Continue the opinion piece on childhood obesity below, starting after its last paragraph.

EXCERPTED PASSAGE:
──────────

A Serious Health Risk Not Taken Serious Enough

Image+by+mohamed+Hassan+from+Pixabay

Image by mohamed Hassan from Pixabay

Damaus Viverette, Staff Writer

In this day and age, it’s not strange to see a child that is overweight. Of course, there are some children who can’t help their weight due to medical problems, genetics, or even because of the financial state of the family, but I think too many parents don’t stress enough to their children the dangers obesity can present to their health when they’re older.

Adults have to think more on the influence they have on a child’s diet.

Parents don’t realize that they may contribute to the unhealthiness their kids may partake in. Children get a lot of their eating habits from the people around them. A lot of parents don’t realize this. If a role model is always eating processed foods or fast food around a kid then it’ll most likely become ingrained in a child’s food choices. Parents only have so long until a child grows and becomes independent enough to feed themselves.

It falls on the parent to teach them to eat healthy because the child won’t care either way. It’s the parents’ fault for enabling their kids to eat unhealthy food all the time. If a child sees their role model eating fruits, vegetables, and home cooked meals a lot, that will most likely become a preference for them.

──────────

RECORDS SUPPLIED:
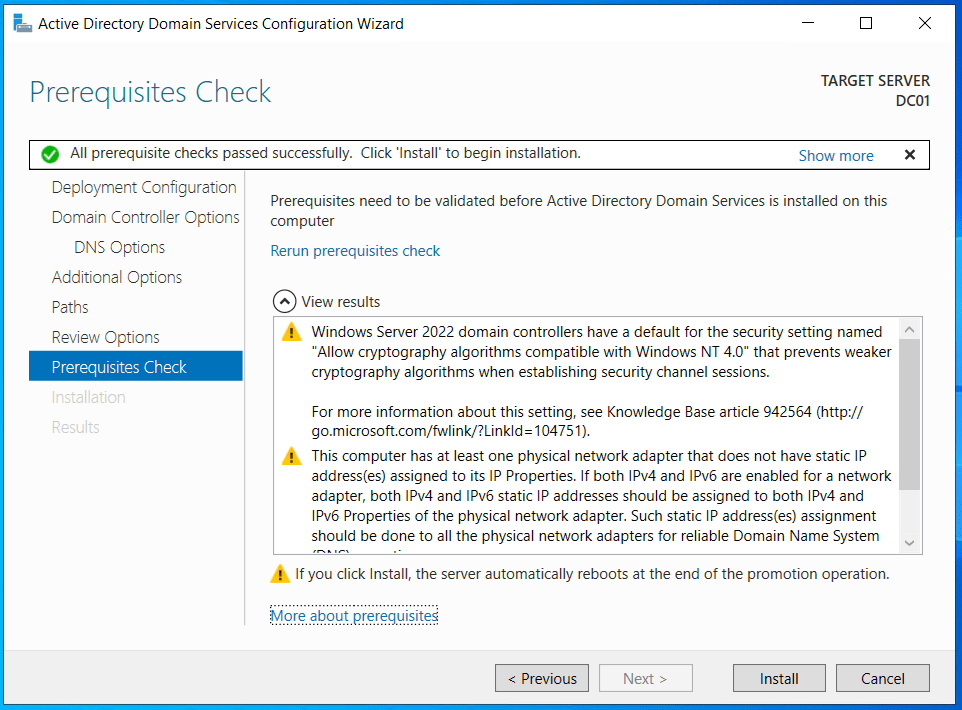Open More about prerequisites link
This screenshot has height=710, width=962.
tap(354, 616)
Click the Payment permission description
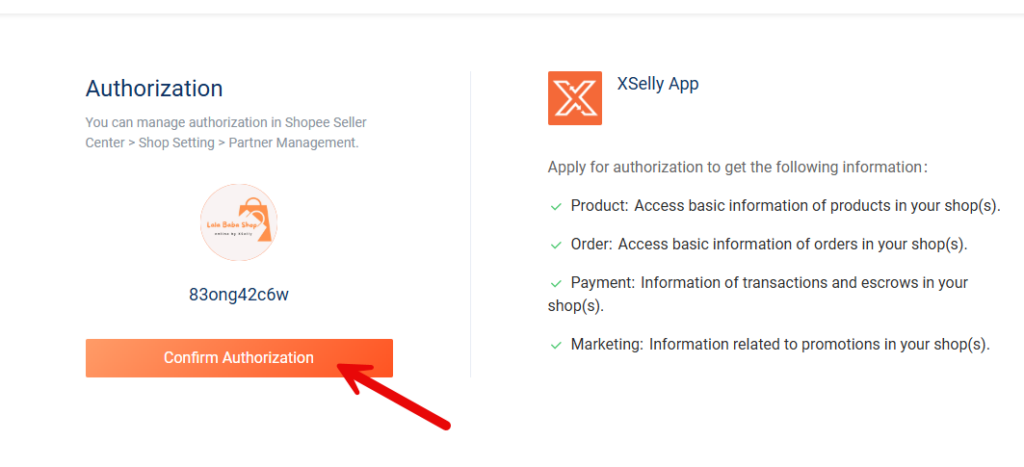Viewport: 1024px width, 467px height. click(x=758, y=293)
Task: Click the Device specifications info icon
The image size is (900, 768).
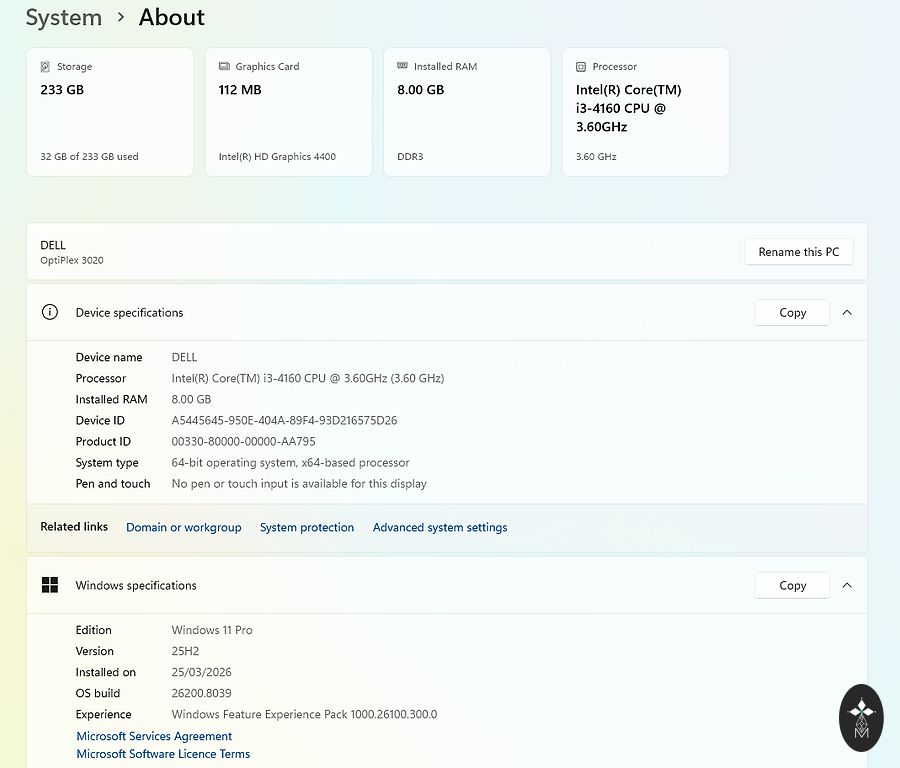Action: coord(50,312)
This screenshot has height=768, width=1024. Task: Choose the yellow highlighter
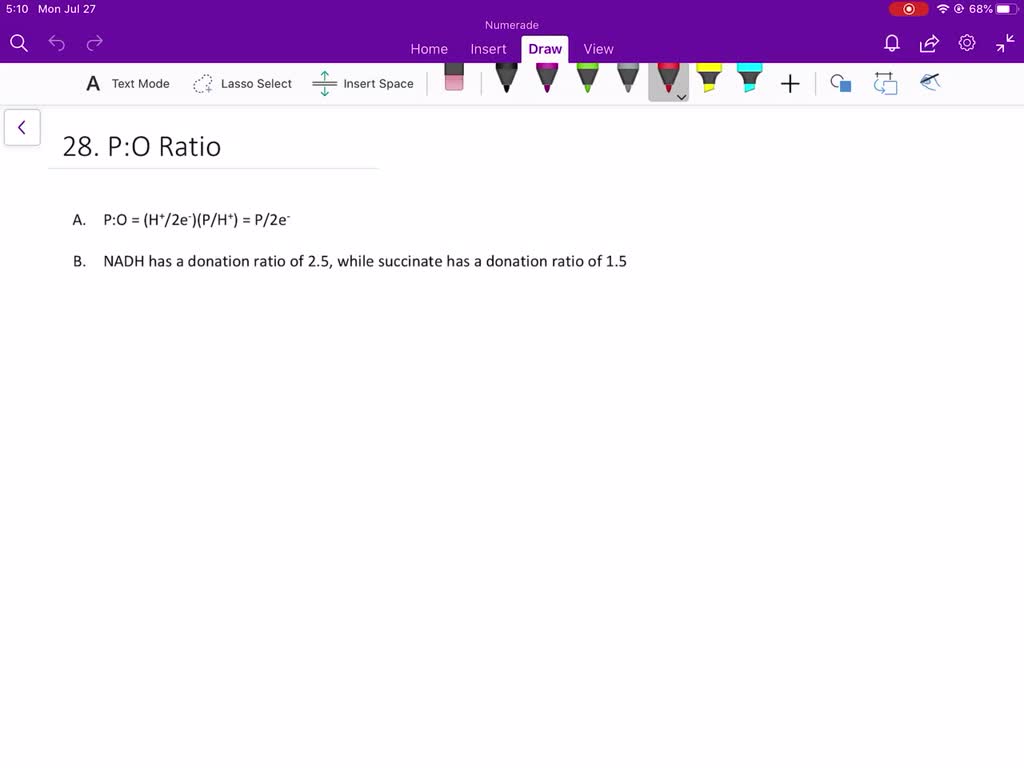(x=710, y=78)
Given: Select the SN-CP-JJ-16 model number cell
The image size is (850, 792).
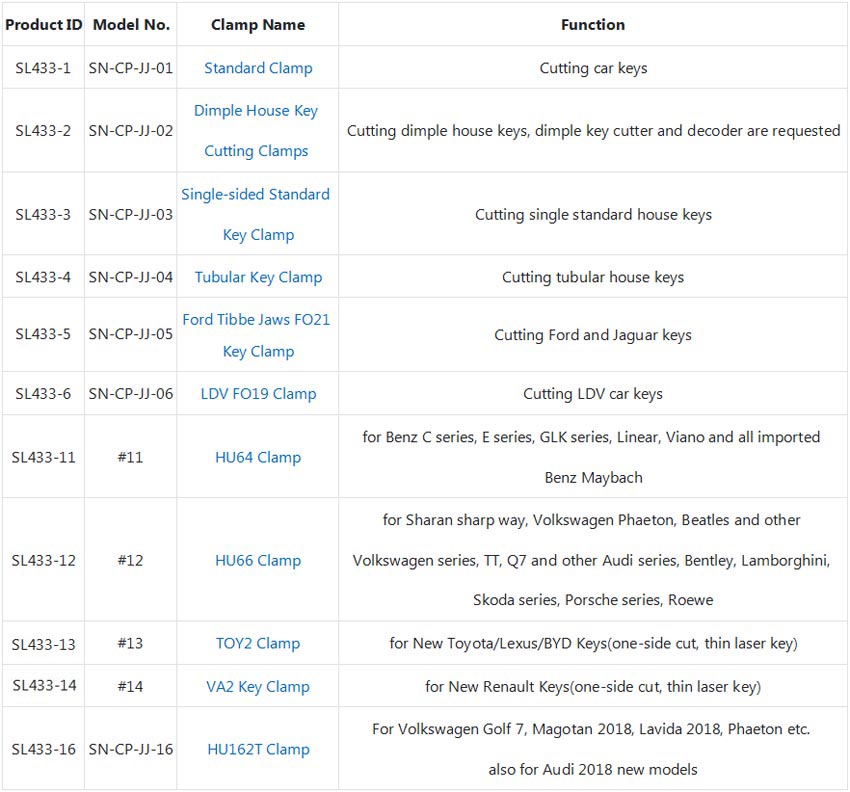Looking at the screenshot, I should click(x=131, y=749).
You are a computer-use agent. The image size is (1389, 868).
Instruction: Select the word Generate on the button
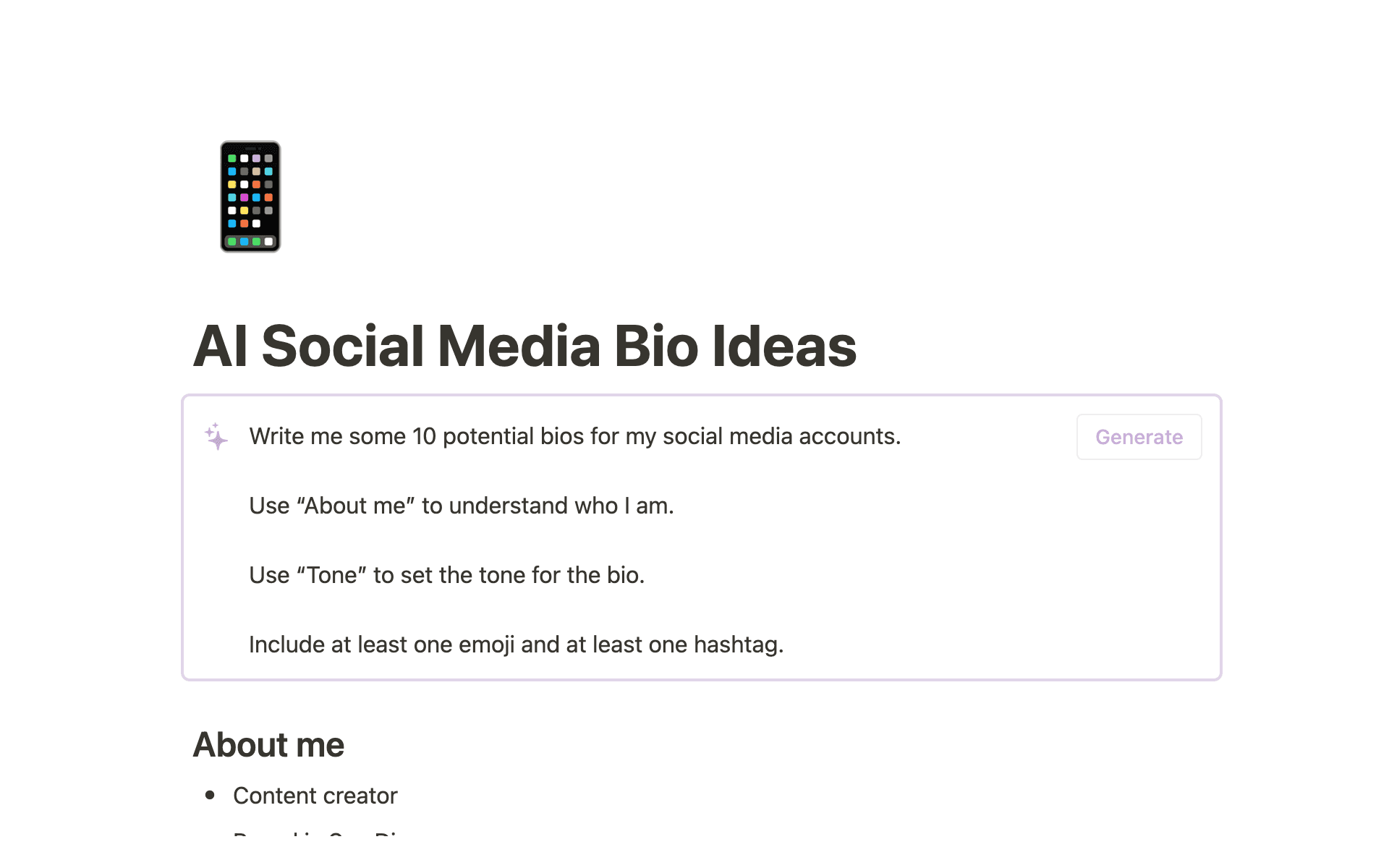point(1138,436)
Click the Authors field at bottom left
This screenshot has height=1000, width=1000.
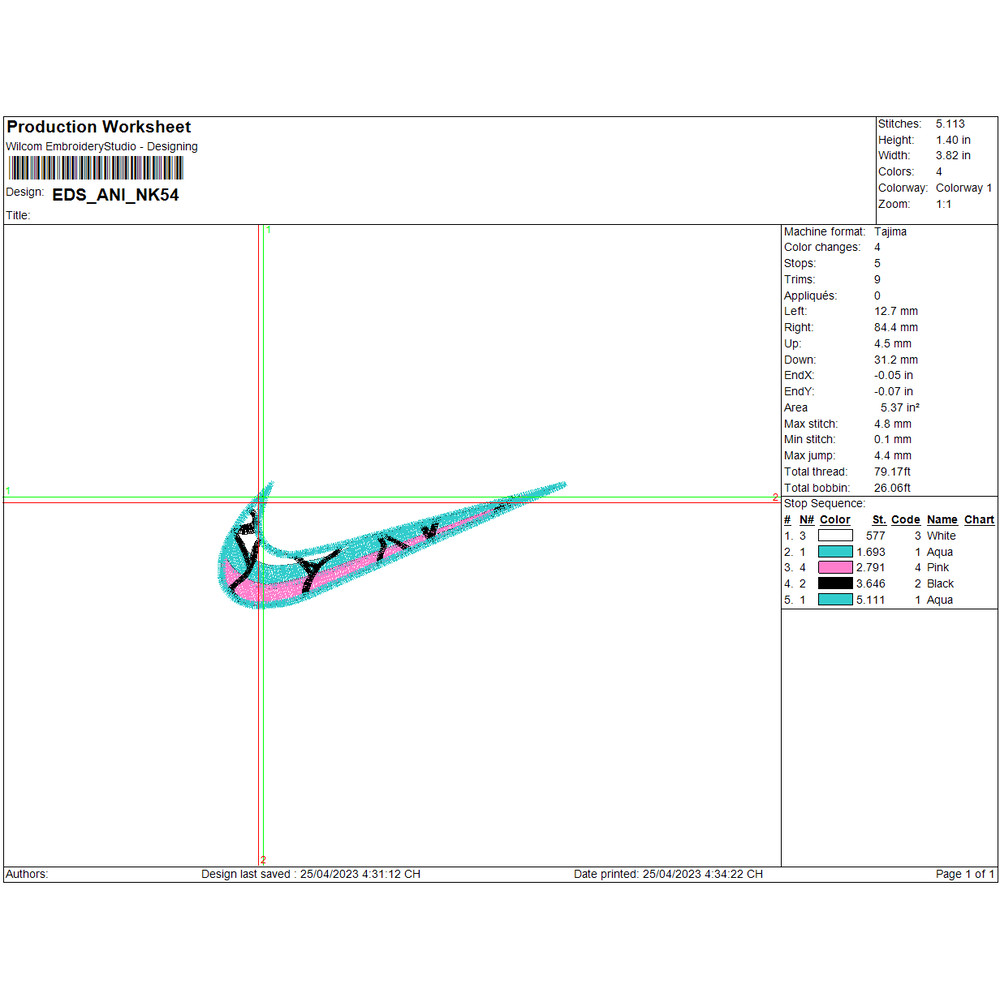pos(27,874)
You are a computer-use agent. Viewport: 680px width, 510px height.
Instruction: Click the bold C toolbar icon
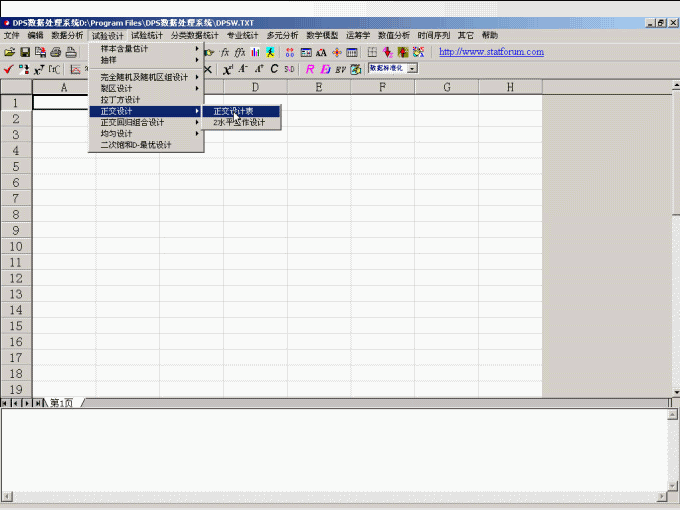(x=274, y=69)
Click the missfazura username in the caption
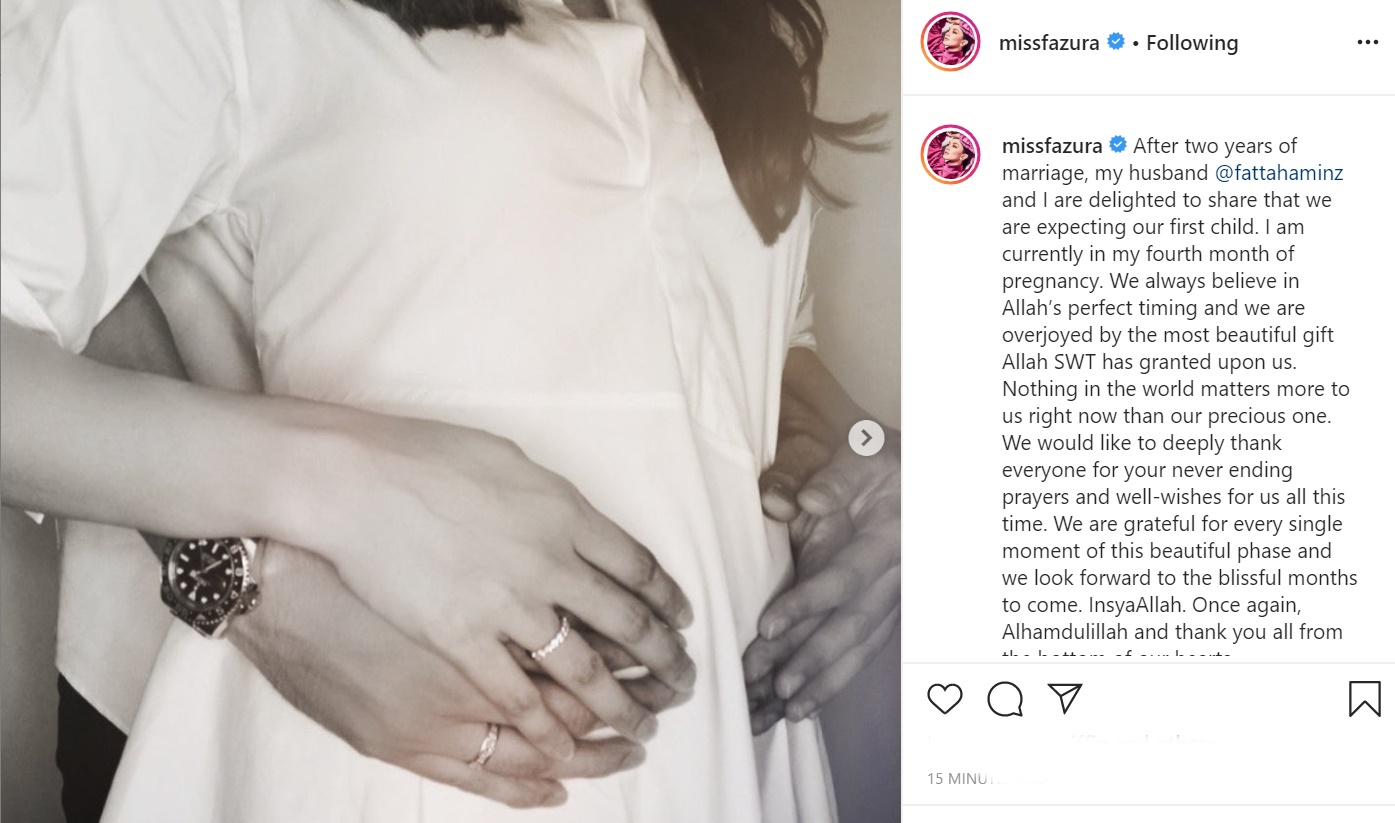 pos(1052,146)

──────────

ANSWER BOX:
Each year obesity in young children rises. Data acquired by the CDC in 2015-16 showed that nearly 1 in 5 school-age children and young people aged 6 to 19 years in the United States have obesity. It’s a serious problem that isn’t taken seriously enough by the people who can prevent it. A lot more parents need to be more responsible and monitor the kind of food their kids are eating because diabetes is on the rise in young kids. Parents should be showing their kids how to eat properly. I’m not saying only eat healthy foods, but you have to create a balance. It’s okay to eat unhealthy sometimes, but don’t let it be something that becomes a normality.

There are plenty of examples at schools. I’ve seen many teenagers eating chips and drinking soda at 8AM in the morning. Those bad habits they get from their parents may be passed down to their kids when they raise them.

Adults have to think more on the influence they have on a child’s diet. Obesity shouldn’t be a normality. It’s hard to avoid if you’re not taught properly and even tougher to beat once you’re there.